In an organisational context, Managers can be quite effective Product Owners. They already have experience telling their teams what to do. Empowerment is an important key aspect of being a good Product Owner, and in environments with an existing hierarchical structure, this is one of my favourite patterns.

  • Advantage: They are empowered to make decisions.
  • Disadvantage: May be too used to micromanaging their team.
  • Result: Agile aside, what do you need to deliver?

So, who could be the Product Owner

My favourite Product Owners are senior BAs with enough referent power on the client side to help shepherd them to good decisions regarding the vision, enough expertise to manage the scope of the Product Backlog themselves to deliver a high-value product, and with experience with Scrum so that they respect the process.
Ultimately, there is no best person for the role other than someone who is empowered to make decisions, balance the short and longer term vision of delivery, and has experience with Scrum sufficient not to throw it away when things get tough.

Hierarchy and Product Owners

But sometimes one Product Owner is not enough. And when there is a whole program of work and many teams, what happens to the Product Owner? Can he make the same decisions independent of other Product Owners?

Program Management and Product Owners

In SAFe, the high-level vision comes from the Program Manager who collaborates with a number of Team-level Product Owners.

SAFe's Product Manager to Product Owner model
Product Managers have a number of Product Owners

This model is quite logical in an enterprise with an existing management hierarchy, particularly where the vision of the product is made at a level higher than the Team.

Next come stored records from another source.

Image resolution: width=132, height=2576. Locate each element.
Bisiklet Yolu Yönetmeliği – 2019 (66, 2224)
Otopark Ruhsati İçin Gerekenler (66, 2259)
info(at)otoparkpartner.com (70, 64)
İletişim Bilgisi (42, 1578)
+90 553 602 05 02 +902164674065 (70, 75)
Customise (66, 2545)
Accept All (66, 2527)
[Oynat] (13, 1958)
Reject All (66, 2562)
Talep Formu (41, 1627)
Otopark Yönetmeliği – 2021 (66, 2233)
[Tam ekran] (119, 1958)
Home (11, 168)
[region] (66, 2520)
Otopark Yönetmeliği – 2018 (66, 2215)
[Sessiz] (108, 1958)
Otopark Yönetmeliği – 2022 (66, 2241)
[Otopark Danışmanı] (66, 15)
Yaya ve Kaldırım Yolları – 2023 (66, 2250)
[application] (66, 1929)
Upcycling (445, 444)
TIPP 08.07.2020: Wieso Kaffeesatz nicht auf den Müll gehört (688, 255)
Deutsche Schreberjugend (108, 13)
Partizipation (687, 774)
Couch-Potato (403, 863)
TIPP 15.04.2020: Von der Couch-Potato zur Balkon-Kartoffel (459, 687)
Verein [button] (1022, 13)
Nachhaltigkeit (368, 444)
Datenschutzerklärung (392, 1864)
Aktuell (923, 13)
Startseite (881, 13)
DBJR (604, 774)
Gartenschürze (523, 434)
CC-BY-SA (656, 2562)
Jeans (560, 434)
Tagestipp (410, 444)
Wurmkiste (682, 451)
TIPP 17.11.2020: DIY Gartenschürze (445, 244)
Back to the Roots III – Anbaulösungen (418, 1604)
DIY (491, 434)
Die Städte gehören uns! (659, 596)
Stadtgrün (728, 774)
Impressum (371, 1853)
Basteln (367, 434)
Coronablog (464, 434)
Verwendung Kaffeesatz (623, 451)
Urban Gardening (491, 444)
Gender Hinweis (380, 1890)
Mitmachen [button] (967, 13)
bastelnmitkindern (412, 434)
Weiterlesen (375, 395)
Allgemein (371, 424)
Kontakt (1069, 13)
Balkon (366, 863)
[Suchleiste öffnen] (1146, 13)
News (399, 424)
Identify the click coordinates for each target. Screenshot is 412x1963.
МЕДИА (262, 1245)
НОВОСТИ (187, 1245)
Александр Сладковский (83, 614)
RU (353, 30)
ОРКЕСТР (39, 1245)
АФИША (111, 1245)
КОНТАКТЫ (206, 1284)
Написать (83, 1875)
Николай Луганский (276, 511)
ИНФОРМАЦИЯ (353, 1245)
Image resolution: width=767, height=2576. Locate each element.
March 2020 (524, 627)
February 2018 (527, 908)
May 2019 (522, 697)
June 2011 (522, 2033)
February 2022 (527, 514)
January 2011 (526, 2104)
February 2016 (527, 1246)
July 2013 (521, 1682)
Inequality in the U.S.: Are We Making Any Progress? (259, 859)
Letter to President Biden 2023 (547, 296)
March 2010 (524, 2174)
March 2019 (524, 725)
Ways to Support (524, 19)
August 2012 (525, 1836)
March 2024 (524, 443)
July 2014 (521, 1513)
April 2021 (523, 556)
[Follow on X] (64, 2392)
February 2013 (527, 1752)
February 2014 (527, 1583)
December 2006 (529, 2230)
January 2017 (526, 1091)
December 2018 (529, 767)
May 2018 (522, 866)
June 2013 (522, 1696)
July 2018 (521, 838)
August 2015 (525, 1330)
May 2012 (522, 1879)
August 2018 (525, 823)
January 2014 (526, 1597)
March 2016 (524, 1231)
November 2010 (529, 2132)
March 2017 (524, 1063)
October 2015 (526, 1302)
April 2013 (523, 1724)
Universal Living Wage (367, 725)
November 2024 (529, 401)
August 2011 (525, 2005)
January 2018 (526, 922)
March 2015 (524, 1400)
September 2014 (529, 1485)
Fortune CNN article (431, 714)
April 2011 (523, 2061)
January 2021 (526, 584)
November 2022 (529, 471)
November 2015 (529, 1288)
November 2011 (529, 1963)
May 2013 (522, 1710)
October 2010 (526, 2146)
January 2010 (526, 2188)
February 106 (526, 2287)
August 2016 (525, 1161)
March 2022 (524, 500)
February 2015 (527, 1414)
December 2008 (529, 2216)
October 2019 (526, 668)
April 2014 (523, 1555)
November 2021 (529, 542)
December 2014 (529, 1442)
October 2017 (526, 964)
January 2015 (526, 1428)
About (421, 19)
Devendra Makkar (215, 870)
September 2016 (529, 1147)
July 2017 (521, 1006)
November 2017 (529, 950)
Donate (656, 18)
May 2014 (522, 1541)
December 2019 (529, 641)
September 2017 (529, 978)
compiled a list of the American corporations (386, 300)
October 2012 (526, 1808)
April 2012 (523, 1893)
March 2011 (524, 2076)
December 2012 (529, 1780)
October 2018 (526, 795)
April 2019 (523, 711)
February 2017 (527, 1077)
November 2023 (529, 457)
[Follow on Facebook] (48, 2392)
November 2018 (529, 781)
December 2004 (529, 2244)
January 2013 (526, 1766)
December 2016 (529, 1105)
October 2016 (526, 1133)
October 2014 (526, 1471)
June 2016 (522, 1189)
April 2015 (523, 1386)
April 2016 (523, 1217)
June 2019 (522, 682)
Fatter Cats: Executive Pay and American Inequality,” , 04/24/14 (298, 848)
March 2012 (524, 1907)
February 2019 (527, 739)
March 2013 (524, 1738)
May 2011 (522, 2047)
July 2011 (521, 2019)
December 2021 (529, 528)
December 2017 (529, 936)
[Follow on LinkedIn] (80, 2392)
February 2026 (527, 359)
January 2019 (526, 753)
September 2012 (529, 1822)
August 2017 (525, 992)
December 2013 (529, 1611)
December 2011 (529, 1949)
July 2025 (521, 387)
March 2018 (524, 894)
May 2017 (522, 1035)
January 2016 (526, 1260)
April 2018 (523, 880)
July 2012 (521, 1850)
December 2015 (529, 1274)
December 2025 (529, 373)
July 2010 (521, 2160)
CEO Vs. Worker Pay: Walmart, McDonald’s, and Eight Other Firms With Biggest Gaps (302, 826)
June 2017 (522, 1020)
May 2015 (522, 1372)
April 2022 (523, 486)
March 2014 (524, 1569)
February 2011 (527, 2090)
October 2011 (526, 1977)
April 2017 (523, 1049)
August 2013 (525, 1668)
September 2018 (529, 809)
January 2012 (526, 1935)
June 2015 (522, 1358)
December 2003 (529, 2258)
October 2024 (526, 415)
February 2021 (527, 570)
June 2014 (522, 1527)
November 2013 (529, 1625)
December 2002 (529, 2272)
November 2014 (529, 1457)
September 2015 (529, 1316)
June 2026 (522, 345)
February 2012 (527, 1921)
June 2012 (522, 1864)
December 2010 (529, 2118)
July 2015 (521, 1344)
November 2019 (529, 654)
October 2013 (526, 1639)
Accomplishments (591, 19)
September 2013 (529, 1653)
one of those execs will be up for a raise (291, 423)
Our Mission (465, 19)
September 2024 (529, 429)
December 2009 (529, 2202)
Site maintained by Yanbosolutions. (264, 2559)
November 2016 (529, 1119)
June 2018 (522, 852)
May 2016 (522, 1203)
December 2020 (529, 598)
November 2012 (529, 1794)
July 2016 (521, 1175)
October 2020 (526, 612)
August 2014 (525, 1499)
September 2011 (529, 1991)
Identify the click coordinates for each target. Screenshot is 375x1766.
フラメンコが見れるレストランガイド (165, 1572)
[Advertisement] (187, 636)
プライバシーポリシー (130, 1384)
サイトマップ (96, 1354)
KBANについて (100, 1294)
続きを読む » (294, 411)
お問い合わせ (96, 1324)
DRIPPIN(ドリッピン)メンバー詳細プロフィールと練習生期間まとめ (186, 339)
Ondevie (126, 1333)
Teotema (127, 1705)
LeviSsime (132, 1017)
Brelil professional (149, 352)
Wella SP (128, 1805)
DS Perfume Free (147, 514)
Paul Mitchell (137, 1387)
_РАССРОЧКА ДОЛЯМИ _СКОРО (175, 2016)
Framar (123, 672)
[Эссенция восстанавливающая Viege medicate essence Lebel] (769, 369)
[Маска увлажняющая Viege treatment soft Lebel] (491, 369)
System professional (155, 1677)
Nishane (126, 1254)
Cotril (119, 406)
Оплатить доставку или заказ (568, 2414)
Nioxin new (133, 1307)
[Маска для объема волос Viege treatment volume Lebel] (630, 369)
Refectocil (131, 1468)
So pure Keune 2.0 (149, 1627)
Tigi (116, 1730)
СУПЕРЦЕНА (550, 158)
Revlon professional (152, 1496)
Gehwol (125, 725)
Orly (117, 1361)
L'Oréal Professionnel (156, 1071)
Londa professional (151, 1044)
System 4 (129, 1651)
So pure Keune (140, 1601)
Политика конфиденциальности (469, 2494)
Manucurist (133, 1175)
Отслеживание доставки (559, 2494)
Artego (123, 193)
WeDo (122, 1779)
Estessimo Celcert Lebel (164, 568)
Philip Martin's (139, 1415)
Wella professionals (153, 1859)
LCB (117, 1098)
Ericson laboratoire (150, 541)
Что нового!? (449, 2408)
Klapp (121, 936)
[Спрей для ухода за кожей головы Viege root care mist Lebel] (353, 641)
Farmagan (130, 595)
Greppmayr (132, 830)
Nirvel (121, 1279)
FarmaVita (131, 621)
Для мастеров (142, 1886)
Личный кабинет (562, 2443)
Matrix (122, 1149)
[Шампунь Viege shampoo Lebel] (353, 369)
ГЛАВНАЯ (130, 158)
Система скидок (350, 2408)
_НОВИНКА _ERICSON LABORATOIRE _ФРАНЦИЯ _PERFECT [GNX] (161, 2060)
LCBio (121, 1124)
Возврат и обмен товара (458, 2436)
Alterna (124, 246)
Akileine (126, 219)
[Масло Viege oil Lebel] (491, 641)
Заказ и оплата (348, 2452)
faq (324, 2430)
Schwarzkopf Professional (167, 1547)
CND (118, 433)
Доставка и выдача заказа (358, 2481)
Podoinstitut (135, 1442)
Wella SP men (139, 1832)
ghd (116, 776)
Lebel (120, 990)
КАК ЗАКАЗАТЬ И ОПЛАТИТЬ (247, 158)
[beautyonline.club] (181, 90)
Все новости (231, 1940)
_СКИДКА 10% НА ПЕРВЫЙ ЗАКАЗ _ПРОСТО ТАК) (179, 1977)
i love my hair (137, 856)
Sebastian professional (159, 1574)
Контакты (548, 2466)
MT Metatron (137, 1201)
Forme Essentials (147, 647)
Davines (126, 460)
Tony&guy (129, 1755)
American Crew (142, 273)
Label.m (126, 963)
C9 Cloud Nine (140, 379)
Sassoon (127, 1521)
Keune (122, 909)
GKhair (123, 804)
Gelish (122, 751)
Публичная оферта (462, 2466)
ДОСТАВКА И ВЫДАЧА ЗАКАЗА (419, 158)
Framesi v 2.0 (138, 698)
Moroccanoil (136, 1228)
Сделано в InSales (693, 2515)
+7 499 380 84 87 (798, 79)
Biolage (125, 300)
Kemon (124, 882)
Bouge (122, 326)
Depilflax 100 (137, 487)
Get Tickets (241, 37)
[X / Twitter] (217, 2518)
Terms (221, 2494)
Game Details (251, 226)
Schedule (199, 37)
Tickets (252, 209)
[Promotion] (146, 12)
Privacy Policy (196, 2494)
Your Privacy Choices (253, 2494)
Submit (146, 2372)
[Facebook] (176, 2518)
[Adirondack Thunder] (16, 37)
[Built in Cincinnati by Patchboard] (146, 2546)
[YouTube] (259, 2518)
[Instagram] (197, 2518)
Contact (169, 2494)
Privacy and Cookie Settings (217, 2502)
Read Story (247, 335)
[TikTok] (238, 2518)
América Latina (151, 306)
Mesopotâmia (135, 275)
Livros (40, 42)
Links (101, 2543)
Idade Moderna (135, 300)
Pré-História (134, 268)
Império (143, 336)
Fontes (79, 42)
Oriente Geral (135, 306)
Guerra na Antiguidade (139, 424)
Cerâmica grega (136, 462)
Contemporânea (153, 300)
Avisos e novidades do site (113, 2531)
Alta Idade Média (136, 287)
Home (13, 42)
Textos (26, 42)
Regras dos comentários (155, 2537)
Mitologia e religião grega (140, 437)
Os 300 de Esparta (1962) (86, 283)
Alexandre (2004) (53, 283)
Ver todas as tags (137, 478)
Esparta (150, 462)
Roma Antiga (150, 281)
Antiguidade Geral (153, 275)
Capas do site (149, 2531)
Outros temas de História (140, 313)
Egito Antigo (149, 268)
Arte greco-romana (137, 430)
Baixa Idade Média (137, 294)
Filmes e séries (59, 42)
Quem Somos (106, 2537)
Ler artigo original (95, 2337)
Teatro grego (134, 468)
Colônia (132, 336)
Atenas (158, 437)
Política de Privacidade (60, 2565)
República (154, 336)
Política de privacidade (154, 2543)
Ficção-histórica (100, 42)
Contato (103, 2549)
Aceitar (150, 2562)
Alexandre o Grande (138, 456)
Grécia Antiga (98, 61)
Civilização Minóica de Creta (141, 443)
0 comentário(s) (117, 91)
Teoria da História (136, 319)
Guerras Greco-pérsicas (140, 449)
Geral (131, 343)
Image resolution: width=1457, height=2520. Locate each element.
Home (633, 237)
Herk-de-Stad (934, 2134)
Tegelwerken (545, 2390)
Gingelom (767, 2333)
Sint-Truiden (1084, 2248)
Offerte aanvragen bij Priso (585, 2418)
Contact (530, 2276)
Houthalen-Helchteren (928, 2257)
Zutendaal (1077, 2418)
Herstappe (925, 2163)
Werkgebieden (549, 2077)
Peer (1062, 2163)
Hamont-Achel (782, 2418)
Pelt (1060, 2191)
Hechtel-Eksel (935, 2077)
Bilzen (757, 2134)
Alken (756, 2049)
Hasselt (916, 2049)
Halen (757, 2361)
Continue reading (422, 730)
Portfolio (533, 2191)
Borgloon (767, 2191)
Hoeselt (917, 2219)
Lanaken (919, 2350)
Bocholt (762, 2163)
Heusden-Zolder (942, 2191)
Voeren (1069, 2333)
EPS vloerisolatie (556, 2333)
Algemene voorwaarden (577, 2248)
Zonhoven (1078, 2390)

Chief Product Owners and Local Product Owners

In LeSS, that superordinate view of the direction of the product as a whole comes from a (Chief) Product Owner who then engages Area Product Owners.

The LeSS model focuses on a Product Owner Team
The LeSS model focuses on a Product Owner Team

In more decentralised Team environments, an Area Product Owner (APO) specialises in a customer-centric area and acts as Product Owner in relation to one or more teams for that area. An Area Product Owner does the same work as a Product Owner but with a more limited, yet still customer-centric, perspective.
 
Understanding the governance between the strategic, tactical and delivery aspects of a program of work is key to understanding who is the best person to be the Product Owner. Ultimately, it can be anyone, so long as “the entire organisation must respect his or her decisions. The Product Owner’s decisions are visible in the content and ordering of the Product Backlog [1]”.

Conclusions

The Development’s Team’s focus is often to build the product right, making sure it works and the code is of good quality. The Product Manager’s focus is on achieving the vision, but not necessarily on the detail to make it work. The clients’ focus is all about features features features!
Ultimately, the role of the Scrum’s Product Owner is the focus point of all these conversations. It has to be one person, not many, otherwise decisions may take too long, the focus might lean too much toward the higher (product management) or lower perspective (team’s delivery), or the governance watered down so that no one is the “go to gaol” person when things go poorly.
Who ever you decide on making your Product Owner, ensure they are:

  • Empowered to make decisions.
  • Can be pragmatic in creating a balanced outcome between the vision and delivery.
  • Know and respect Scrum, so they make it all work through collaboration with the Development Team, the Scrum Master and the customer (who ever that might be).
Team, Product Owner, Client collaboration
Team, Product Owner, Client collaboration

 
M
[1] Schwaber, K. & Sutherland, J. 2013. The Scrum Guide™ The Definitive Guide to Scrum: The Rules of the Game. p5.